====== Given data ======

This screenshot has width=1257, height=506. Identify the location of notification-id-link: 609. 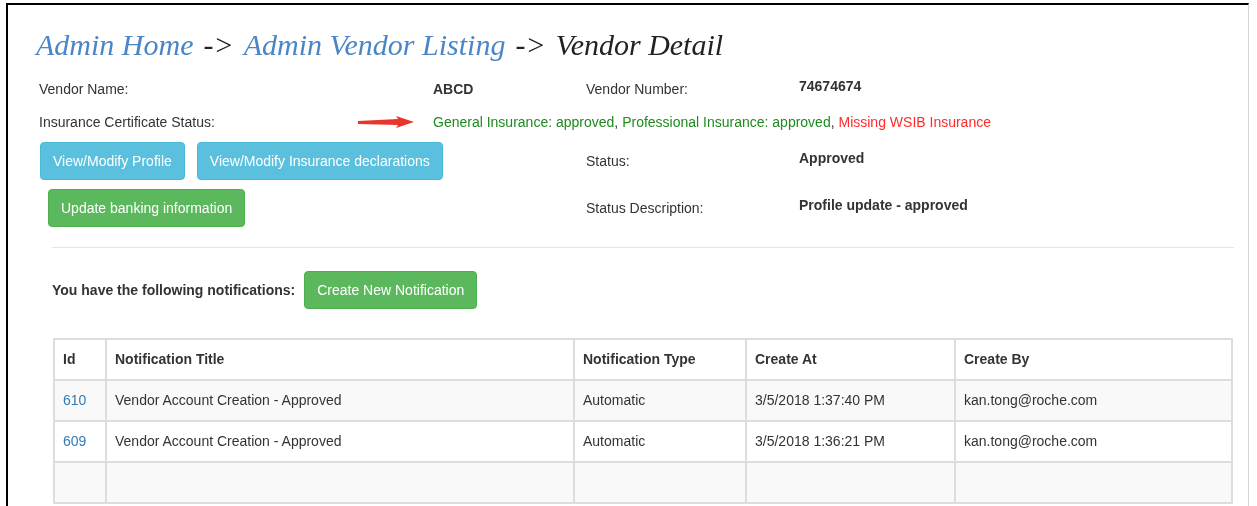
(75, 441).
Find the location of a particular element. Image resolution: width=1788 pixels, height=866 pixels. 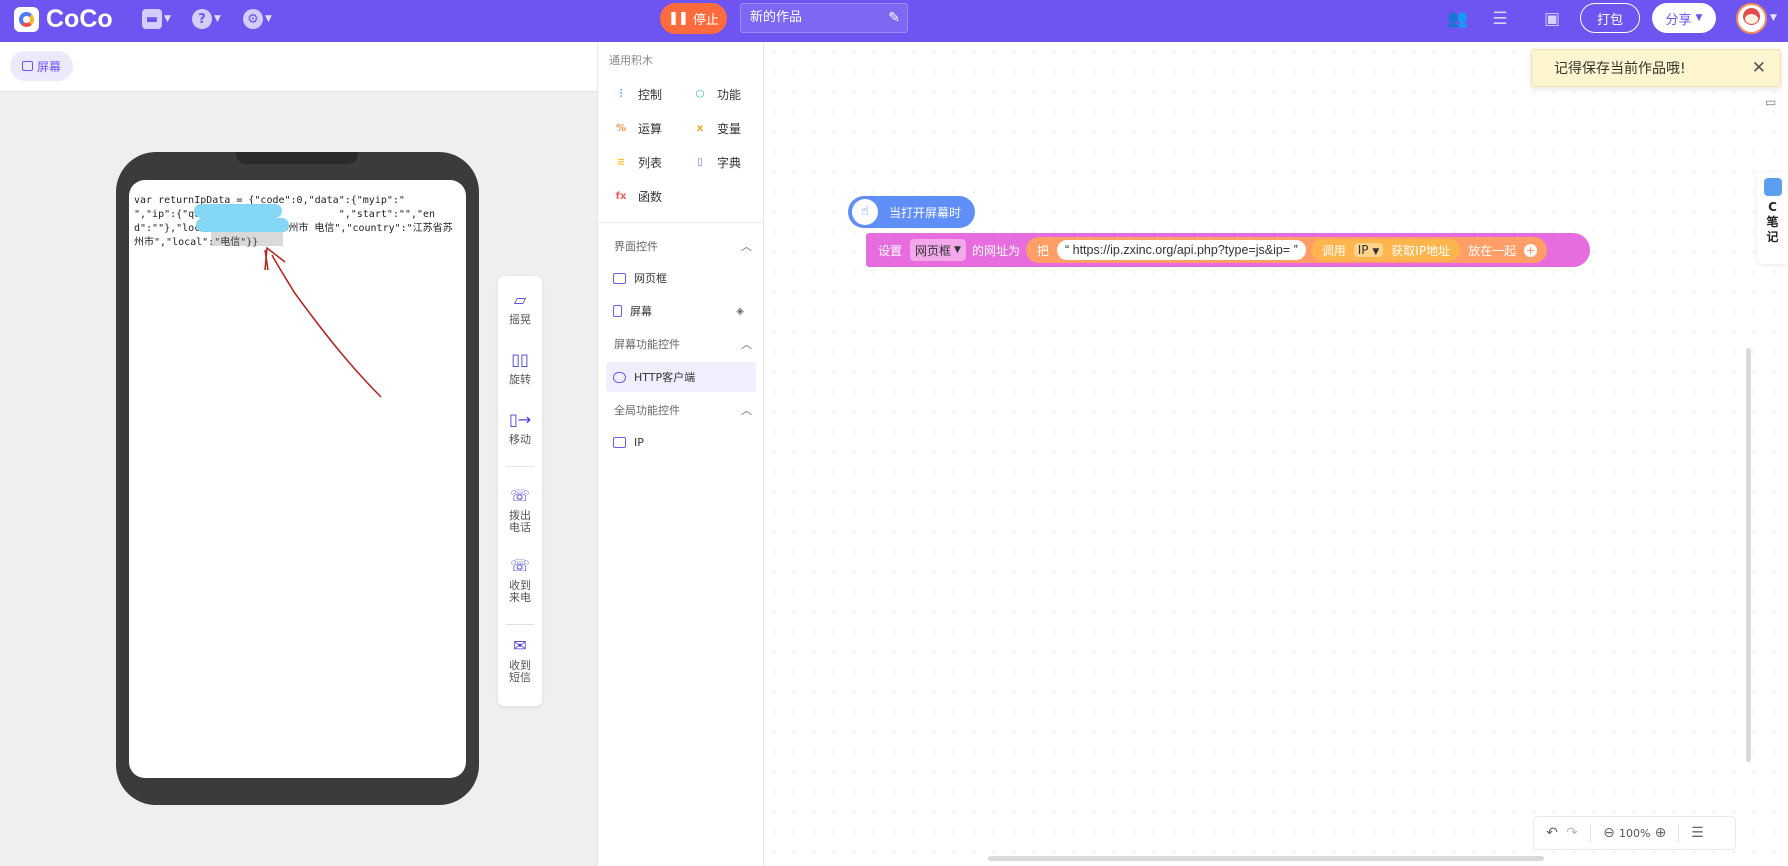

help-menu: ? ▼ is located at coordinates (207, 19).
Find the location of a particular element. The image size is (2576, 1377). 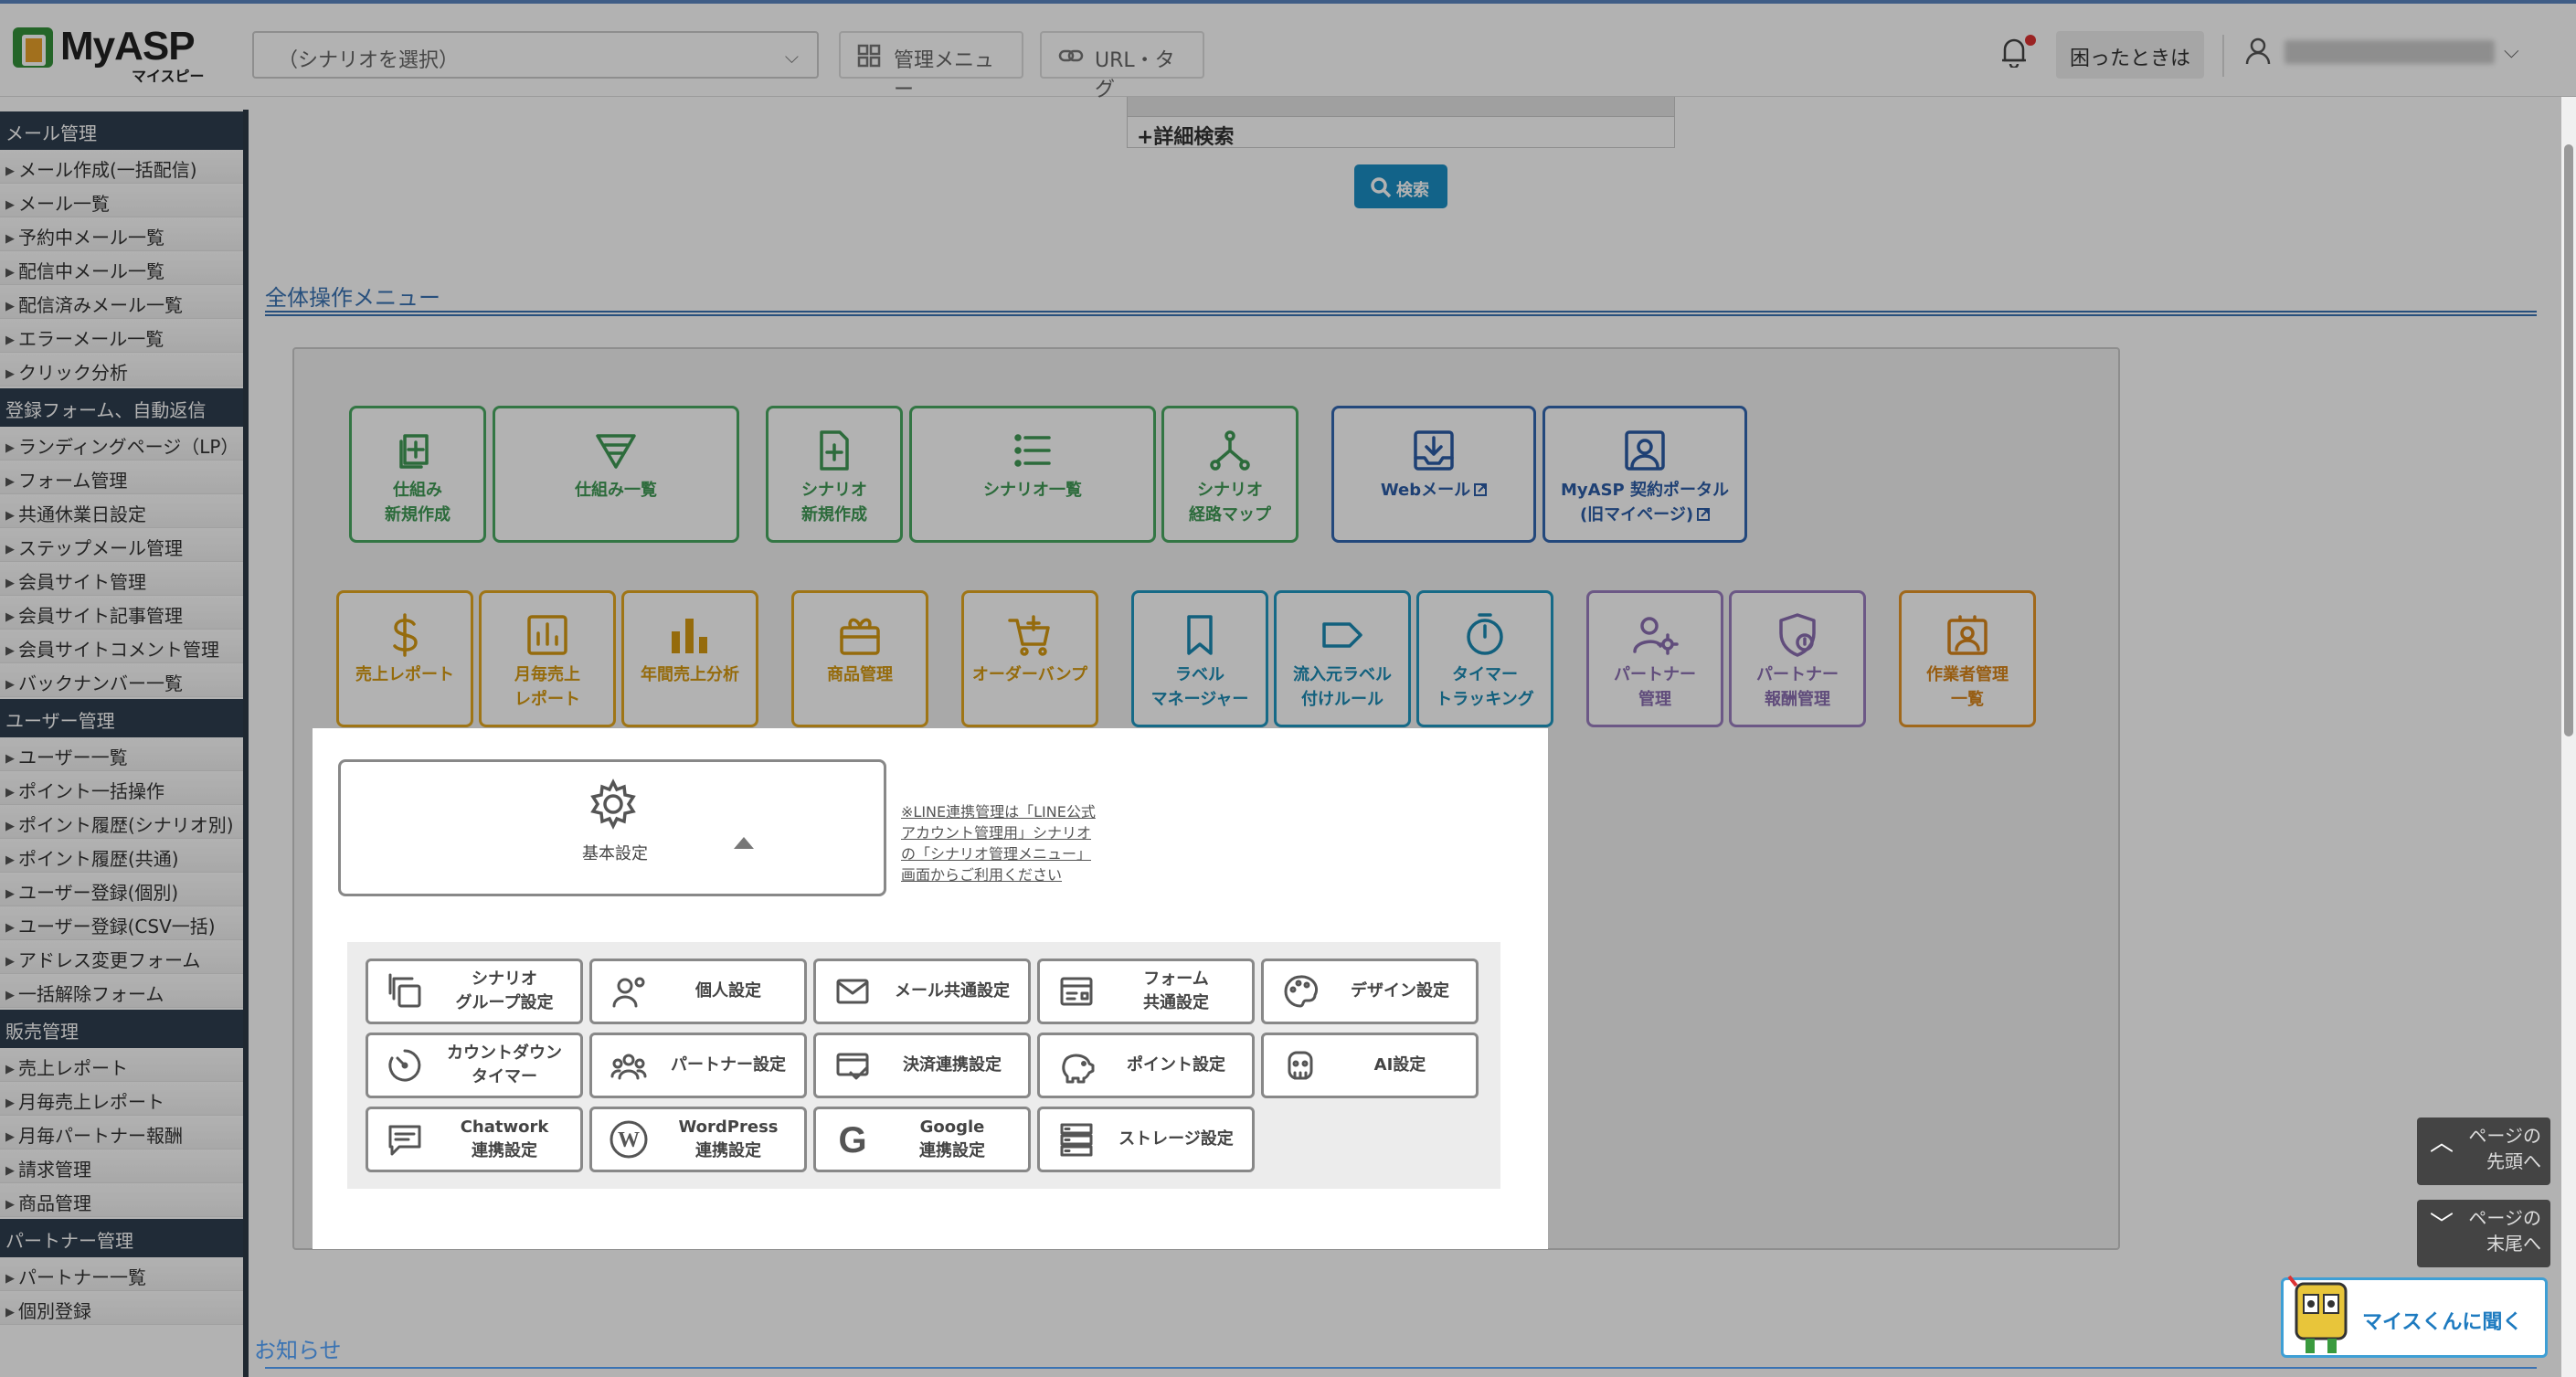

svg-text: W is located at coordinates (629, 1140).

======

### Work to complete
Rewrite the lines above, changing every "location" to "position" and keeping everything else the same. Omit the pictures.

### Answer to the problem
This screenshot has width=1257, height=506. Identify the position of notification-id-link: 609. 
(75, 441).
Find the position of a particular element. Image resolution: width=1788 pixels, height=866 pixels. 

help-menu: ? ▼ is located at coordinates (207, 19).
Find the position of a particular element. The image size is (2576, 1377). 

svg-text: W is located at coordinates (629, 1140).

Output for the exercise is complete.